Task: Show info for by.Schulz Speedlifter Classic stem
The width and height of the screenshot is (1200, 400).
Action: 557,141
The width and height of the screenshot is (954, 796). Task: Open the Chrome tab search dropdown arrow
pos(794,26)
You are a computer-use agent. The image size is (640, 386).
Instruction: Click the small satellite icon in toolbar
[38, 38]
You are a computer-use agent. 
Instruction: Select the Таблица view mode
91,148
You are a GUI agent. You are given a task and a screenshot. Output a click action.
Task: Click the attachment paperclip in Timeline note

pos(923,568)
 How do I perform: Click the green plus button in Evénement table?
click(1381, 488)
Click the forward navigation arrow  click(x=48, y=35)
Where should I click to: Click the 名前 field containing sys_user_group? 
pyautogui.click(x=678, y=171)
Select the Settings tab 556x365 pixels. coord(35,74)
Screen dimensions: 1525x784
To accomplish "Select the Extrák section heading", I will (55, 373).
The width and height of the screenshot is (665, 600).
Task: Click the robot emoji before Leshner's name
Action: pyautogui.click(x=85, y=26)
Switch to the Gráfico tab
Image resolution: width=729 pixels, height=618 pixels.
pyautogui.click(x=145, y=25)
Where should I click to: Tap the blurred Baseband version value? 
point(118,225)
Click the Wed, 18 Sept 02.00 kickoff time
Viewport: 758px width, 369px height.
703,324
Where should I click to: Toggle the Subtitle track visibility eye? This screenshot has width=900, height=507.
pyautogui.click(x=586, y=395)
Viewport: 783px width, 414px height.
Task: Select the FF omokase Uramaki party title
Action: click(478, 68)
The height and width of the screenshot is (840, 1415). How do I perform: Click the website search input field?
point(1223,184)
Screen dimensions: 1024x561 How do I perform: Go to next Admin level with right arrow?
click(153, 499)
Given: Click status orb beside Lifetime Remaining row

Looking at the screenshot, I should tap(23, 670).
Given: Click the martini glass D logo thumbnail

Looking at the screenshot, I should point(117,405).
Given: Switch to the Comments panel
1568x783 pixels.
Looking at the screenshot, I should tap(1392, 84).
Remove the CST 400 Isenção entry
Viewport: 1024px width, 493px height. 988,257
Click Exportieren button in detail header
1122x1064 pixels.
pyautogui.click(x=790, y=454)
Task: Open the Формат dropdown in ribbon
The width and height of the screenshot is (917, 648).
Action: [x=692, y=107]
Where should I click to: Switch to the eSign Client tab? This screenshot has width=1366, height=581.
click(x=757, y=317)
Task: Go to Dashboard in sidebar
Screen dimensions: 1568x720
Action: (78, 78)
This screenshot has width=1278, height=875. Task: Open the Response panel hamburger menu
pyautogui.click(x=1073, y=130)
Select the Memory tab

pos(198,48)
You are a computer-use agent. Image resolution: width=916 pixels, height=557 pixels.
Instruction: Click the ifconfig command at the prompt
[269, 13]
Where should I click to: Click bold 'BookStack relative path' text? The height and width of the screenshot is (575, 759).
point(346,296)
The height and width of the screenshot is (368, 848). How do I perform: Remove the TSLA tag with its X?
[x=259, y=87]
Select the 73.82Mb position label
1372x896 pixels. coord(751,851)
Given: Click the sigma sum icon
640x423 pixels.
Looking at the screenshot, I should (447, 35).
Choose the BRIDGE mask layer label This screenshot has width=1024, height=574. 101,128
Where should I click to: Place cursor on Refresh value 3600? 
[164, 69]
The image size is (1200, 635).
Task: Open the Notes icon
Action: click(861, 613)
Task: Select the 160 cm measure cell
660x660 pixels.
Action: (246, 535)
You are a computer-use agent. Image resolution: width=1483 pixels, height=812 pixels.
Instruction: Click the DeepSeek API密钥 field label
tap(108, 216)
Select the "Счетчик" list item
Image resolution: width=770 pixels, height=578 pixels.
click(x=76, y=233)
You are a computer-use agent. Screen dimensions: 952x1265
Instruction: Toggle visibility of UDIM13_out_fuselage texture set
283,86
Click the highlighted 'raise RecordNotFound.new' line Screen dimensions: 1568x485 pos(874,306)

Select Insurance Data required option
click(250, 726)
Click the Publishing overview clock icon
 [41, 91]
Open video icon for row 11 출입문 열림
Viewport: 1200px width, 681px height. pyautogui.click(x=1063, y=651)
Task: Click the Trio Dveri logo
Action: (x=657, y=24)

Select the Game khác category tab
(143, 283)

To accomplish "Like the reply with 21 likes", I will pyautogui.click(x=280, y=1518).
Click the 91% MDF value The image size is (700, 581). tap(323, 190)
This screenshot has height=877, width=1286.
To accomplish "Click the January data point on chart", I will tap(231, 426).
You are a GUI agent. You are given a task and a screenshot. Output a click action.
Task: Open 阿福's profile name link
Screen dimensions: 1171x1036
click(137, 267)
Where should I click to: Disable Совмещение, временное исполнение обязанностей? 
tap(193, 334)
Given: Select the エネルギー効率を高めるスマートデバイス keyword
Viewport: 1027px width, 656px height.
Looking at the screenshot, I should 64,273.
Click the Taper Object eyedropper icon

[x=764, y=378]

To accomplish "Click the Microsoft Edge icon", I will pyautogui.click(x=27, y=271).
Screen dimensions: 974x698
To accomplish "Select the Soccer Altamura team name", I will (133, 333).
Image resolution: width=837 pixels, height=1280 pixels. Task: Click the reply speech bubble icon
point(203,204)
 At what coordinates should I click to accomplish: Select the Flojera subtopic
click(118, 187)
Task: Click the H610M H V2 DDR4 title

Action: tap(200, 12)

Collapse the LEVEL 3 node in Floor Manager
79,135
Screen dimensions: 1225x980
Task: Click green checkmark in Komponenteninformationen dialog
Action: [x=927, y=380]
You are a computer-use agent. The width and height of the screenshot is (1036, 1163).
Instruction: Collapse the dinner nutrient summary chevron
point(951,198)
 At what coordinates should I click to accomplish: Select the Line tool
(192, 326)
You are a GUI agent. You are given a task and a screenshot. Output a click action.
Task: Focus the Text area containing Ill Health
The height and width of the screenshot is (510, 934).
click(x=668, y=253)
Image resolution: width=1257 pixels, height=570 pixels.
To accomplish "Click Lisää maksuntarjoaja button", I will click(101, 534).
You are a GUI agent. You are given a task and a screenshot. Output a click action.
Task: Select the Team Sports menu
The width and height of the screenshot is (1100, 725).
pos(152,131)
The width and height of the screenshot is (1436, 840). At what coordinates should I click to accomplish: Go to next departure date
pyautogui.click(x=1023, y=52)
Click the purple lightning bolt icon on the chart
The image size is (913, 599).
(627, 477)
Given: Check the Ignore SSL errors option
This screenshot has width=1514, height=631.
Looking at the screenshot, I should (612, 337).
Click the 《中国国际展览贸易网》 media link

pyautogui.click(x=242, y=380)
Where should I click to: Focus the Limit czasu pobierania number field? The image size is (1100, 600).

YOUR TASK ▸ Which lines should be output? Exactly those from the first line of the data through the line containing "You are a computer-use agent. The image", inclusive.

TASK ANSWER ▸
Task: Show info for by.Schulz Speedlifter Classic stem
The width and height of the screenshot is (1200, 400).
Action: 557,141
The width and height of the screenshot is (954, 796). Task: Open the Chrome tab search dropdown arrow
pos(794,26)
You are a computer-use agent. The image size is (640, 386).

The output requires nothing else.